FRAGMENTO DEL DOCUMENTO

La problemática del contenido y las teorías del aprendizaje
Por Juan Carlos Recinos
Toda educación se funda en una pregunta esencial: ¿qué vale la pena enseñar? En apariencia, la respuesta podría ser simple —enseñar lo que el alumno necesita para vivir en su tiempo—, pero esa aparente claridad se disuelve cuando comprendemos que vivir en el tiempo es un asunto más hondo que adaptarse a él. Educar, en su raíz más noble, no consiste en adiestrar ni en preparar para la utilidad, sino en acompañar la formación del espíritu humano. Y en ese proceso, el contenido —aquello que se enseña— se convierte en un territorio de disputa: entre la tradición y la innovación, entre el saber heredado y la experiencia que lo renueva.
Durante siglos, los contenidos fueron considerados depósitos de conocimiento que el maestro debía transferir con fidelidad. La escuela clásica —la del magister dixit— entendía el aprendizaje como recepción y memorización. El alumno era un recipiente donde se vertía el saber. Pero con el siglo XX llegaron las rupturas: la psicología, la sociología y la pedagogía moderna comenzaron a mirar al sujeto, no al objeto. Piaget, con su mirada de naturalista del pensamiento, sostuvo que el conocimiento no se recibe pasivamente: se construye. “El saber —decía— es el resultado de la acción del sujeto sobre el Mundo” (Piaget, 1970). De pronto, el contenido dejó de ser un tesoro que se transmite y pasó a ser una materia viva que se reconstruye en cada mente.

CONJUNTO DE TAREAS
1. Según el texto sobre el contenido y el aprendizaje, ¿por qué el contenido dejó de ser un tesoro que se transmite y pasó a ser una materia viva que se reconstruye en cada mente? Responda en una a tres oraciones.
2. Responda estas preguntas sobre el texto del contenido y el aprendizaje:
(a) ¿En qué pregunta esencial se funda toda educación?
(b) ¿Cómo entendía el aprendizaje la escuela clásica?
(c) ¿Qué disciplinas comenzaron a mirar al sujeto con el siglo XX?
3. Escriba la continuación del texto sobre el contenido y el aprendizaje a partir de su última oración.

DATOS PROPORCIONADOS

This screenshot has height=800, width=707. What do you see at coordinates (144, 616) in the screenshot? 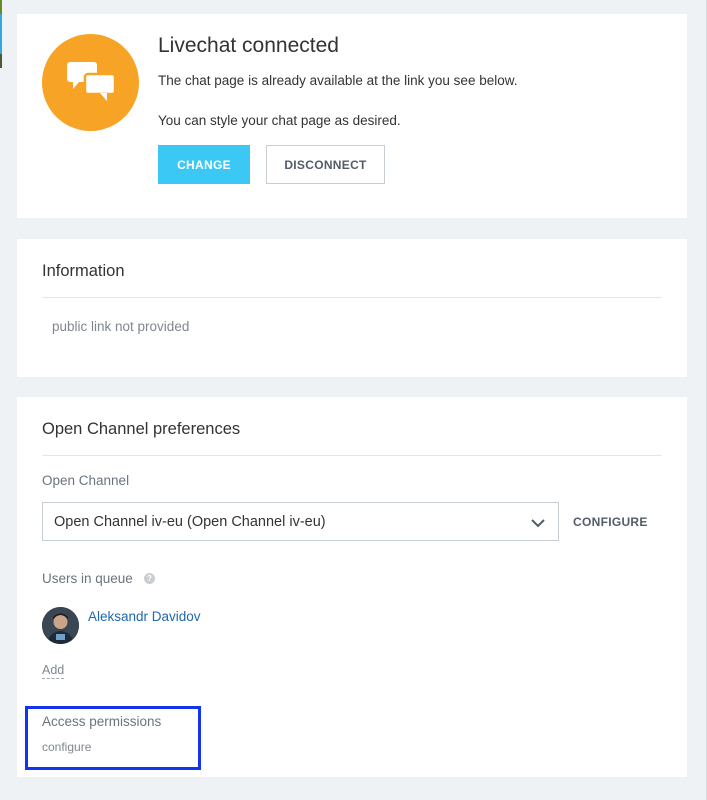
I see `queue-user-name: Aleksandr Davidov` at bounding box center [144, 616]. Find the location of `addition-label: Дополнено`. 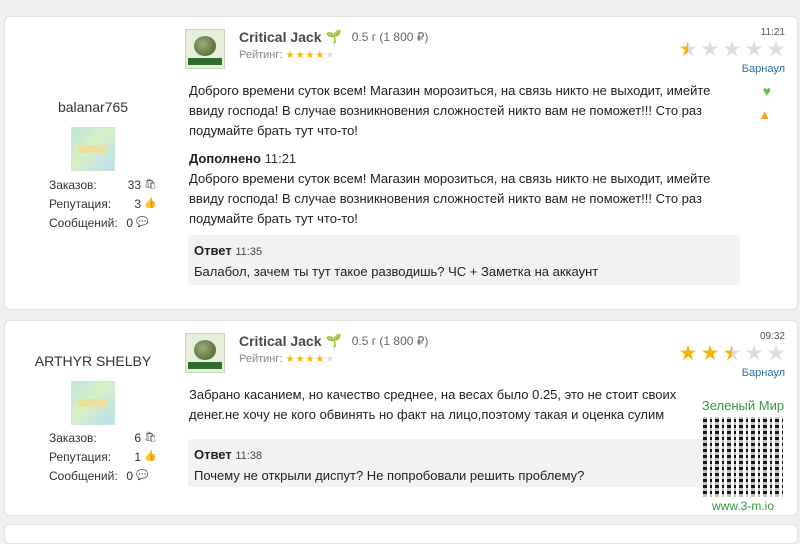

addition-label: Дополнено is located at coordinates (225, 158).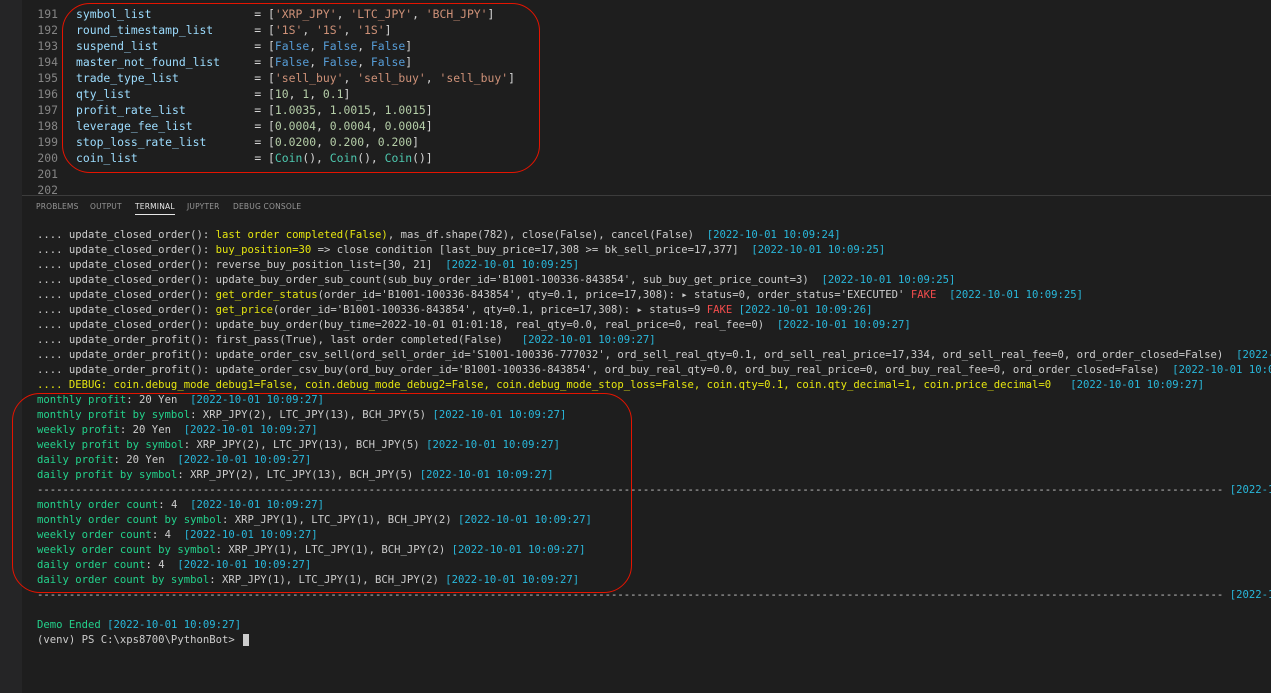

RESPUESTAS
1. El contenido cambió de sentido porque Piaget sostuvo que el conocimiento no se recibe pasivamente, sino que se construye. Para él, el saber es el resultado de la acción del sujeto sobre el mundo.

2.
(a) En la pregunta "¿qué vale la pena enseñar?".
(b) Como recepción y memorización.
(c) La psicología, la sociología y la pedagogía moderna.

3.
El conductismo, por su parte, redujo el acto de aprender a una secuencia de estímulos y respuestas. Su eficacia era innegable: podía entrenar, condicionar, lograr resultados medibles. Pero a cambio sacrificaba la conciencia, el sentido, el alma del acto educativo. No se enseñaba a pensar, sino a responder correctamente. La revolución llegó con el cognitivismo y el constructivismo: Bruner, Vygotsky, Ausubel. Todos ellos colocaron la comprensión en el centro y devolvieron al lenguaje, a la cultura y al contexto su papel fundamental. “Todo aprendizaje humano tiene una historia social”, escribió Vygotsky (1979), recordándonos que no aprendemos solos, sino en comunidad, en diálogo con otros y con los símbolos que nos habitan.
De ahí surge la gran paradoja de nuestro tiempo: en nombre de la libertad del alumno, hemos desdibujado el contenido; en nombre de la creatividad, a veces hemos renunciado a la profundidad. Las escuelas hablan de “competencias”, “habilidades”, “proyectos”, pero muchas veces olvidan el núcleo duro del conocimiento: los conceptos, las estructuras del pensamiento, la tradición cultural que nos precede. Como advirtió Bruner (1997), enseñar cualquier cosa de manera intelectualmente honesta significa revelar su estructura profunda. Es decir: enseñar no es disfrazar el saber de juego, sino conducir al estudiante a comprender la belleza de una idea.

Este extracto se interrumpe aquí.